Banking: After opting out of the Indian Police Service in 1994, Misra began his investment banking career with Deutsche Bank. He worked with Deutsche Bank in India, Hong Kong, and Singapore, including in senior regional management roles. Subsequently, he joined Royal Bank of Scotland and, as a managing director, handled many Asia-Pacific responsibilities. Misra then returned to India and became CEO of an NBFC.

Teaching: Misra serves as an Adjunct Faculty at the Indian Institute of Corporate Affairs.

Poorvanchal Vikas Board – In 2019, Misra was appointed Advisor, Poorvanchal Vikas Board, to provide ideas for the holistic development of Eastern Uttar Pradesh.
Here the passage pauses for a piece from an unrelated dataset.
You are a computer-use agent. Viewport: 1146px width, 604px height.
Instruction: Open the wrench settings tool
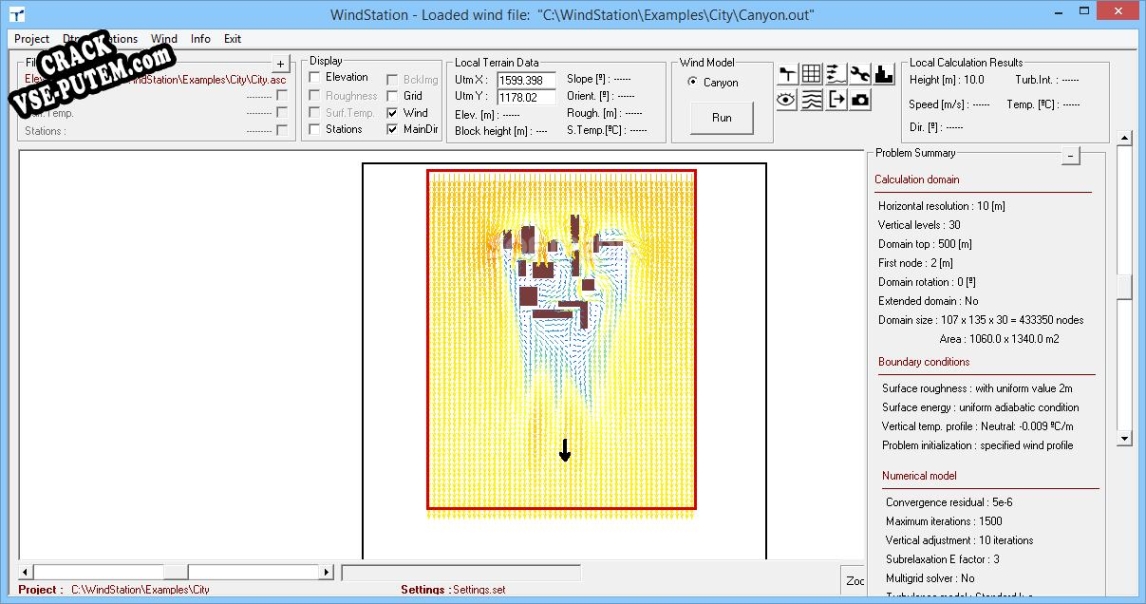click(860, 73)
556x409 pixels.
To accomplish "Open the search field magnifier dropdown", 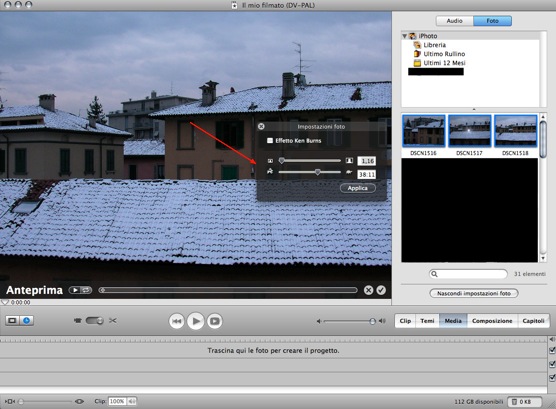I will 434,274.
He travelled across eastern Uttar Pradesh, and was enriched by the knowledge gained from on-the-ground interactions with the people. Bringing together his international experience and insights from his observations across Poorvanchal, he came up with policy proposals for the Uttar Pradesh government's consideration.

== Community Service ==
Misra is passionate about the country and wants to contribute to India's resurgence as an economic power and a force for good on the global stage. He wants to create opportunities for the underprivileged in India to achieve their potential and to get rights that have been denied for a long time. While overseas, he helped organize international conferences that showcased the New India and tried to build consensus about fairer access to the global commons. He has been a speaker at multiple investment seminars to attract investment to India. He worked with social enterprises like the Singapore Indian Development Association and collected resources for providing assistance to those hurt by natural calamities.
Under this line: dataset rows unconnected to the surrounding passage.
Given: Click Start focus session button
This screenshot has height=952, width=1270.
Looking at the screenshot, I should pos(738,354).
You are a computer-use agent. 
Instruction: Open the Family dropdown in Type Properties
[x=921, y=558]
Coming back to India, Misra focused on improving lives in Poorvanchal (Eastern Uttar Pradesh). He has fought against injustice and the exploitation of the underprivileged. He has also worked to channel CSR initiatives to the needy in Poorvanchal, ensuring no leakages and efficient use of resources. As an Advisor to the Poorvanchal Vikas Board, Misra was able to identify major gaps in health, education, and transport in various districts that were then acted upon.

== Political career ==
His entry into politics was an offshoot of his community service. Inspired by the transformational efforts of Prime Minister Narendra Modi, he too wanted to make a humble contribution. He was nominated as Member of Uttar Pradesh Legislative Council. Saket lost as a candidate from the Shravasti Lok Sabha constituency for the Lok Sabha Elections 2024.

== Other Engagements ==
Founded the Aabhar Trust, which provides assistance to the children of martyred police service personnel. The trust is entirely funded by Saket and his family from their salaries and savings.
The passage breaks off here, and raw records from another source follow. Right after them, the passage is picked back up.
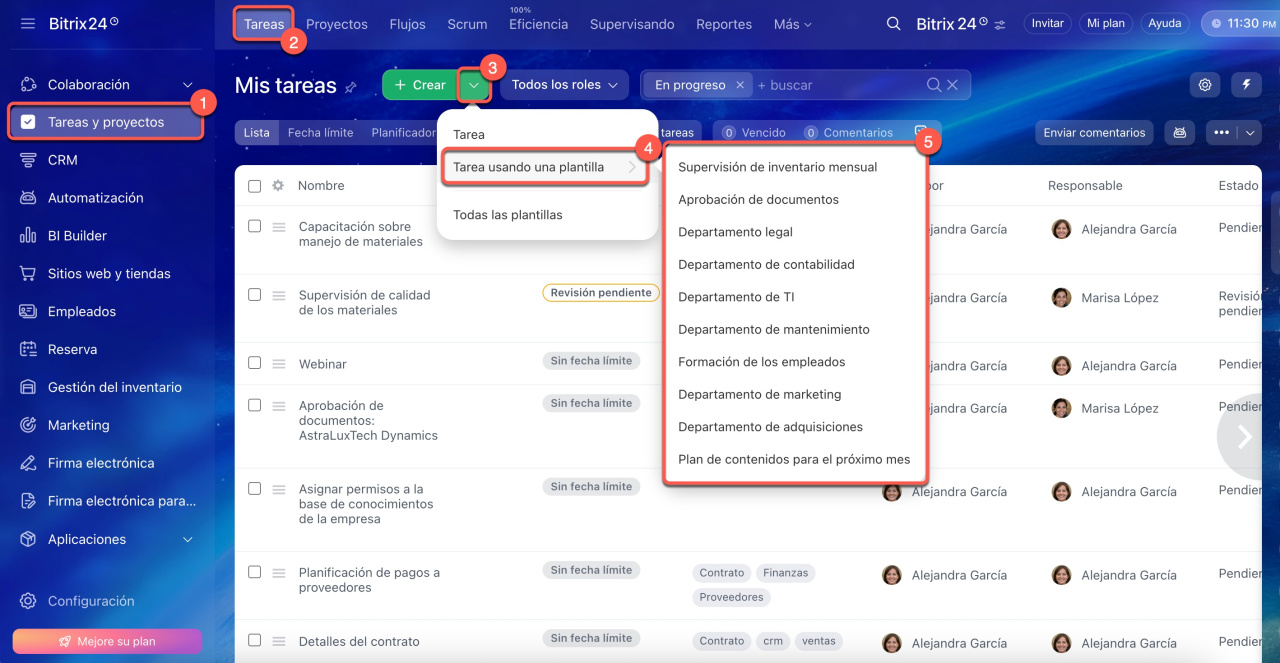
Task: Expand the Todos los roles dropdown
Action: click(564, 85)
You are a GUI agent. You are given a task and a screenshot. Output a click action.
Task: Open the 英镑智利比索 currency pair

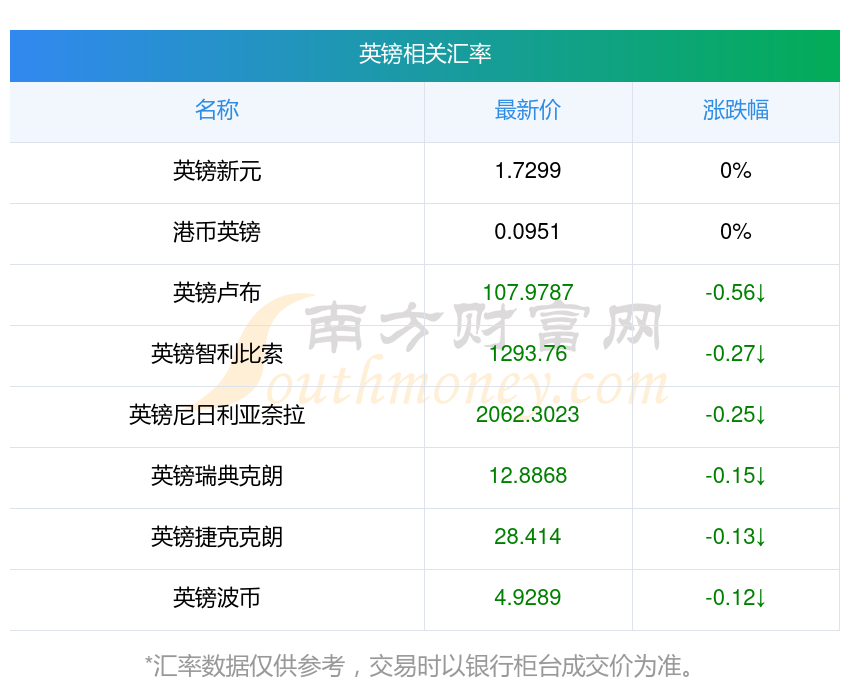tap(217, 354)
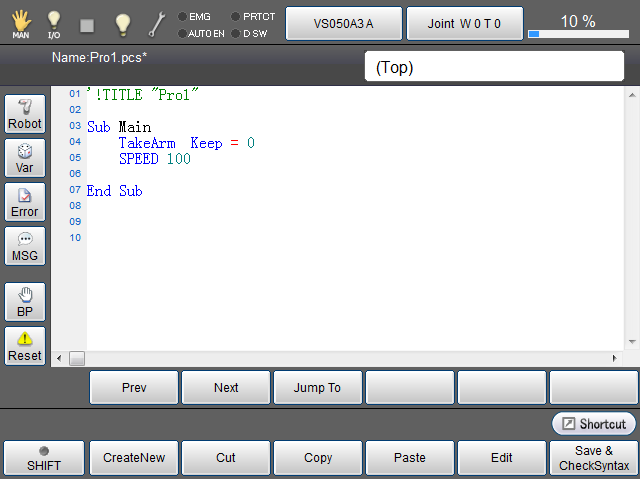Viewport: 640px width, 479px height.
Task: Click the BP hand button
Action: point(25,302)
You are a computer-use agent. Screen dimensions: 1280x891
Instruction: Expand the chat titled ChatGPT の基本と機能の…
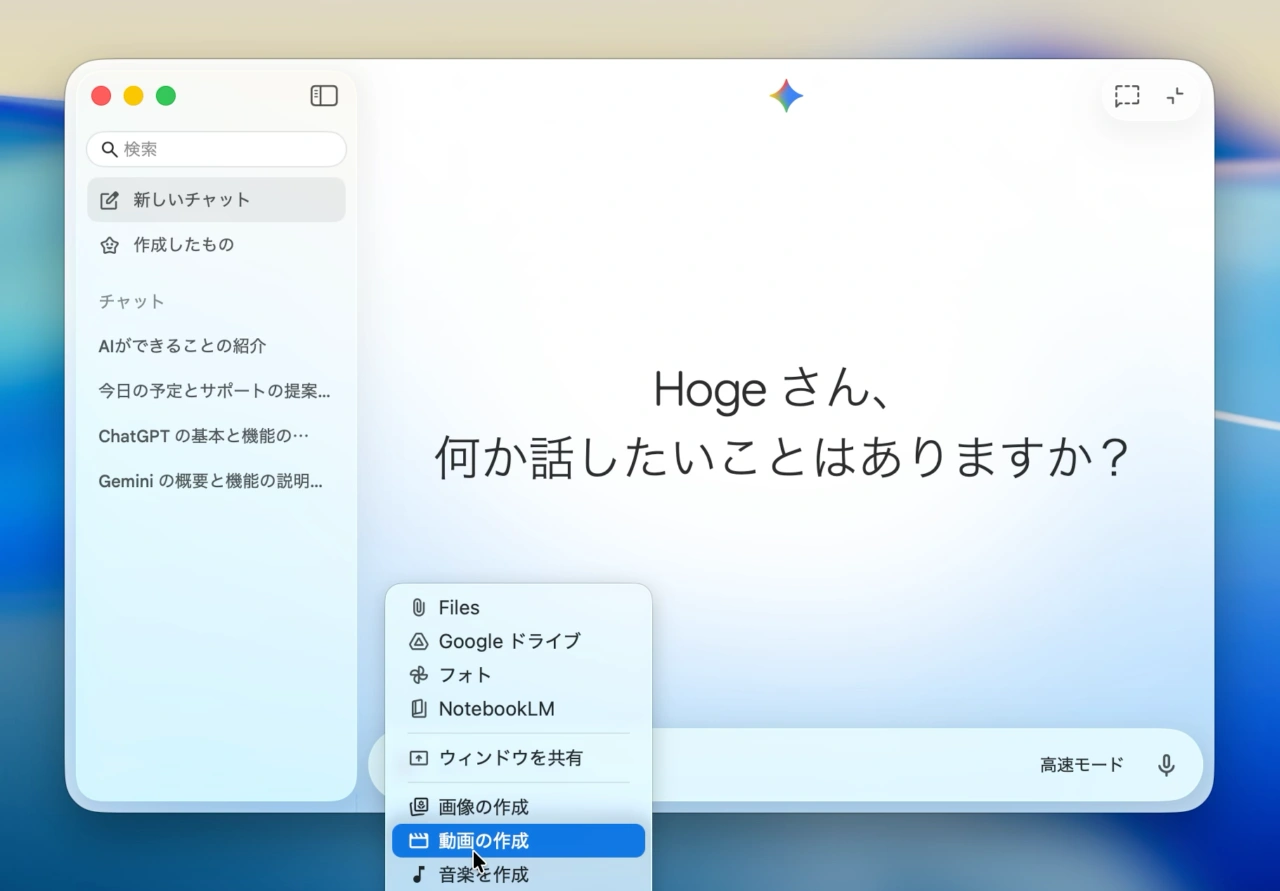click(x=203, y=435)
Frequent contributor to national newspapers (Economic Times, Business Standard, Times of India, Dainik Jagran etc.,) and on debates hosted by national news channels like CNN, CNBC, etc. on economics, development, and the cross-over between international strategy, politics, and economics.

== Family ==
Saket's family consists of his wife and two children.

Saket's maternal grandfather, the late Badlu Ram Shukla, was one of the most senior lawyers in the Purvanchal area. He himself funded the education of thousands of youths. He was one of the founders of the Praja Socialist Party and represented Bahraich as a Member of Parliament and a Member of Legislative Assembly.

== Award and honours ==
Saket received Bharat Gaurav Puraskar in 2021 for social service and contribution to society.